(Beginning of RECORDED DATA)

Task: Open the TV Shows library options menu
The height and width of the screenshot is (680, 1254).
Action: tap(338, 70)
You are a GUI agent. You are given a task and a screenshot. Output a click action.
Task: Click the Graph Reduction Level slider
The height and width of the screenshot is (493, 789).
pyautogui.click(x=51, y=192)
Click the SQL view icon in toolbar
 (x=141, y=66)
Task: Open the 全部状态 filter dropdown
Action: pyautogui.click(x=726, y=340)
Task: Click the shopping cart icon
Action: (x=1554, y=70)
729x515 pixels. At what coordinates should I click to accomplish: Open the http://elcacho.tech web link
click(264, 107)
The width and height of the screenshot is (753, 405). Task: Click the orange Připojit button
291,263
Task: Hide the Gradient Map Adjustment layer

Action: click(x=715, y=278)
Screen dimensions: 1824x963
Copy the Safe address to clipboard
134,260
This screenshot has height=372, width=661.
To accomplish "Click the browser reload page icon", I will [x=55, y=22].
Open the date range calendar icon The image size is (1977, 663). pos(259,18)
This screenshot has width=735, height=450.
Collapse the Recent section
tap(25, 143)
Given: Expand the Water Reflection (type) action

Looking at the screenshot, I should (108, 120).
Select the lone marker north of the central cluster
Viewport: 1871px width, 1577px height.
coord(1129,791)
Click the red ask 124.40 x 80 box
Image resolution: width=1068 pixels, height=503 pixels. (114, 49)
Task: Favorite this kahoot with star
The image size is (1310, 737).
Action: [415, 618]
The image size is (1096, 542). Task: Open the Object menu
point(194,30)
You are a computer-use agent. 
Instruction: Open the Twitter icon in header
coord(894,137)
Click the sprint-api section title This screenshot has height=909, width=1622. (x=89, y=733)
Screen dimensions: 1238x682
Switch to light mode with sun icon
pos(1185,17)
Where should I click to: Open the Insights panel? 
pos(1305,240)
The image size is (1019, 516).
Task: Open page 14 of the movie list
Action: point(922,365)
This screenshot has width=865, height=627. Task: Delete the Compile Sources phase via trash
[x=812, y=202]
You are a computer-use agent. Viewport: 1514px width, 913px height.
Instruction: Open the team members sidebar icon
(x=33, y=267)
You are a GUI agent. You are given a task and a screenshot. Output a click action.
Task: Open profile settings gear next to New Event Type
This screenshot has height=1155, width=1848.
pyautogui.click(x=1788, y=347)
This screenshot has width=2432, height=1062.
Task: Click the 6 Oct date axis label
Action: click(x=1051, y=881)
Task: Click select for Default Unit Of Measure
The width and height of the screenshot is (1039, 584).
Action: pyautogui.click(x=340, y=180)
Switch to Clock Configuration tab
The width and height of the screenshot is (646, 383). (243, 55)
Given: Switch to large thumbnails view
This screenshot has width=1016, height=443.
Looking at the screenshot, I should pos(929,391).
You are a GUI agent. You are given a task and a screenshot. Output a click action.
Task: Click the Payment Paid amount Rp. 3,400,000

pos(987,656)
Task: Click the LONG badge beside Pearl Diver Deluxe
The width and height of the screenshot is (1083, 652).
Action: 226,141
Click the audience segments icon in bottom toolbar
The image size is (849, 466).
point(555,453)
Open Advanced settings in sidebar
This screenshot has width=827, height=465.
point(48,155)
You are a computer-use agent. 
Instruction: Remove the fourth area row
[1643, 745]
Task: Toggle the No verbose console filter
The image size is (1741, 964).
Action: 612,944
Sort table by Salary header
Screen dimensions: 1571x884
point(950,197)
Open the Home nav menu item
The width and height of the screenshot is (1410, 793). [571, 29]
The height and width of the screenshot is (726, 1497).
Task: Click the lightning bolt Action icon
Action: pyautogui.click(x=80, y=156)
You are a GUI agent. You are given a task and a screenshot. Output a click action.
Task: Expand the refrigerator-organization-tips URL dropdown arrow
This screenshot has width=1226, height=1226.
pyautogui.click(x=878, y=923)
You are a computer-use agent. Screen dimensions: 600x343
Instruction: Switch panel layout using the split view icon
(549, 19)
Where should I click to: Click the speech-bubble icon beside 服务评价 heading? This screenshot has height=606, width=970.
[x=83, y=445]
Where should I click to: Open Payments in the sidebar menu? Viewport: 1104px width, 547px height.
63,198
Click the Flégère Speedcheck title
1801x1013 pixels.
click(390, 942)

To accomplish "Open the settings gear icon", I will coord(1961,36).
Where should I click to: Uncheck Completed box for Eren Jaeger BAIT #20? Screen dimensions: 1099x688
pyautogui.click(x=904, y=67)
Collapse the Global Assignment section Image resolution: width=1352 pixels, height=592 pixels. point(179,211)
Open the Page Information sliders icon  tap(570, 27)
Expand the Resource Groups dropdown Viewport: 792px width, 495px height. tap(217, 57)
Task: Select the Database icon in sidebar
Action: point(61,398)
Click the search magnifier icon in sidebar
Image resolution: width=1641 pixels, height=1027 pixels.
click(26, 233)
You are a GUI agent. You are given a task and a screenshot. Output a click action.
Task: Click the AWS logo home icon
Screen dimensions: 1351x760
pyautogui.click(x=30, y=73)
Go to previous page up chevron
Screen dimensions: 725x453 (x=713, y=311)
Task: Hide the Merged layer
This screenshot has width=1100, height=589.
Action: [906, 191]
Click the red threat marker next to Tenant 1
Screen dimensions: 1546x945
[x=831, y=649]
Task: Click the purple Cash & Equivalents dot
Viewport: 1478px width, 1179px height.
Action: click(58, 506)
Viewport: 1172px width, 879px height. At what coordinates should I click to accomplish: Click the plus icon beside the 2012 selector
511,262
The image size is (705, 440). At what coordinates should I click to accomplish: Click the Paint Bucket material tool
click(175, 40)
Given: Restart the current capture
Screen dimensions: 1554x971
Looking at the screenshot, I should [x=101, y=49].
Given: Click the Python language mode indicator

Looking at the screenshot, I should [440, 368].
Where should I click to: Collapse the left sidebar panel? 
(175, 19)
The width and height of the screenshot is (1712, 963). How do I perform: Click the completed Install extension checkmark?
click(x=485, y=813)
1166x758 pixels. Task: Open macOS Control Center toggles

(End of RECORDED DATA)

WORK INSTRUCTION — Give back the full listing exactly as it stands above.

SOLUTION TO THE PROBLEM —
Task: Open the TV Shows library options menu
The height and width of the screenshot is (680, 1254).
Action: tap(338, 70)
You are a GUI agent. You are given a task and a screenshot. Output a click action.
Task: Click the Graph Reduction Level slider
The height and width of the screenshot is (493, 789).
pyautogui.click(x=51, y=192)
Click the SQL view icon in toolbar
 (x=141, y=66)
Task: Open the 全部状态 filter dropdown
Action: pyautogui.click(x=726, y=340)
Task: Click the shopping cart icon
Action: (x=1554, y=70)
729x515 pixels. At what coordinates should I click to accomplish: Open the http://elcacho.tech web link
click(264, 107)
The width and height of the screenshot is (753, 405). Task: Click the orange Připojit button
291,263
Task: Hide the Gradient Map Adjustment layer

Action: click(x=715, y=278)
Screen dimensions: 1824x963
Copy the Safe address to clipboard
134,260
This screenshot has height=372, width=661.
To accomplish "Click the browser reload page icon", I will [x=55, y=22].
Open the date range calendar icon The image size is (1977, 663). pos(259,18)
This screenshot has width=735, height=450.
Collapse the Recent section
tap(25, 143)
Given: Expand the Water Reflection (type) action

Looking at the screenshot, I should (108, 120).
Select the lone marker north of the central cluster
Viewport: 1871px width, 1577px height.
coord(1129,791)
Click the red ask 124.40 x 80 box
Image resolution: width=1068 pixels, height=503 pixels. (114, 49)
Task: Favorite this kahoot with star
The image size is (1310, 737).
Action: [415, 618]
The image size is (1096, 542). Task: Open the Object menu
point(194,30)
You are a computer-use agent. 
Instruction: Open the Twitter icon in header
coord(894,137)
Click the sprint-api section title This screenshot has height=909, width=1622. (x=89, y=733)
Screen dimensions: 1238x682
Switch to light mode with sun icon
pos(1185,17)
Where should I click to: Open the Insights panel? 
pos(1305,240)
The image size is (1019, 516).
Task: Open page 14 of the movie list
Action: point(922,365)
This screenshot has width=865, height=627. Task: Delete the Compile Sources phase via trash
[x=812, y=202]
You are a computer-use agent. Viewport: 1514px width, 913px height.
Instruction: Open the team members sidebar icon
(x=33, y=267)
You are a GUI agent. You are given a task and a screenshot. Output a click action.
Task: Open profile settings gear next to New Event Type
This screenshot has height=1155, width=1848.
pyautogui.click(x=1788, y=347)
This screenshot has width=2432, height=1062.
Task: Click the 6 Oct date axis label
Action: click(x=1051, y=881)
Task: Click select for Default Unit Of Measure
The width and height of the screenshot is (1039, 584).
Action: pyautogui.click(x=340, y=180)
Switch to Clock Configuration tab
The width and height of the screenshot is (646, 383). (243, 55)
Given: Switch to large thumbnails view
This screenshot has width=1016, height=443.
Looking at the screenshot, I should pos(929,391).
You are a GUI agent. You are given a task and a screenshot. Output a click action.
Task: Click the Payment Paid amount Rp. 3,400,000

pos(987,656)
Task: Click the LONG badge beside Pearl Diver Deluxe
The width and height of the screenshot is (1083, 652).
Action: 226,141
Click the audience segments icon in bottom toolbar
The image size is (849, 466).
point(555,453)
Open Advanced settings in sidebar
This screenshot has width=827, height=465.
point(48,155)
You are a computer-use agent. 
Instruction: Remove the fourth area row
[1643, 745]
Task: Toggle the No verbose console filter
The image size is (1741, 964).
Action: 612,944
Sort table by Salary header
Screen dimensions: 1571x884
point(950,197)
Open the Home nav menu item
The width and height of the screenshot is (1410, 793). [571, 29]
The height and width of the screenshot is (726, 1497).
Task: Click the lightning bolt Action icon
Action: pyautogui.click(x=80, y=156)
You are a GUI agent. You are given a task and a screenshot. Output a click action.
Task: Expand the refrigerator-organization-tips URL dropdown arrow
This screenshot has width=1226, height=1226.
pyautogui.click(x=878, y=923)
You are a computer-use agent. Screen dimensions: 600x343
Instruction: Switch panel layout using the split view icon
(549, 19)
Where should I click to: Click the speech-bubble icon beside 服务评价 heading? This screenshot has height=606, width=970.
[x=83, y=445]
Where should I click to: Open Payments in the sidebar menu? Viewport: 1104px width, 547px height.
63,198
Click the Flégère Speedcheck title
1801x1013 pixels.
click(390, 942)

To accomplish "Open the settings gear icon", I will coord(1961,36).
Where should I click to: Uncheck Completed box for Eren Jaeger BAIT #20? Screen dimensions: 1099x688
pyautogui.click(x=904, y=67)
Collapse the Global Assignment section Image resolution: width=1352 pixels, height=592 pixels. point(179,211)
Open the Page Information sliders icon  tap(570, 27)
Expand the Resource Groups dropdown Viewport: 792px width, 495px height. tap(217, 57)
Task: Select the Database icon in sidebar
Action: point(61,398)
Click the search magnifier icon in sidebar
Image resolution: width=1641 pixels, height=1027 pixels.
click(26, 233)
You are a GUI agent. You are given a task and a screenshot. Output a click action.
Task: Click the AWS logo home icon
Screen dimensions: 1351x760
pyautogui.click(x=30, y=73)
Go to previous page up chevron
Screen dimensions: 725x453 (x=713, y=311)
Task: Hide the Merged layer
This screenshot has width=1100, height=589.
Action: [906, 191]
Click the red threat marker next to Tenant 1
Screen dimensions: 1546x945
[x=831, y=649]
Task: Click the purple Cash & Equivalents dot
Viewport: 1478px width, 1179px height.
Action: click(58, 506)
Viewport: 1172px width, 879px height. At what coordinates should I click to accomplish: Click the plus icon beside the 2012 selector
511,262
The image size is (705, 440). At what coordinates should I click to accomplish: Click the Paint Bucket material tool
click(175, 40)
Given: Restart the current capture
Screen dimensions: 1554x971
Looking at the screenshot, I should [x=101, y=49].
Given: Click the Python language mode indicator

Looking at the screenshot, I should [440, 368].
Where should I click to: Collapse the left sidebar panel? 
(175, 19)
The width and height of the screenshot is (1712, 963). How do I perform: Click the completed Install extension checkmark?
click(x=485, y=813)
1166x758 pixels. Task: Open macOS Control Center toggles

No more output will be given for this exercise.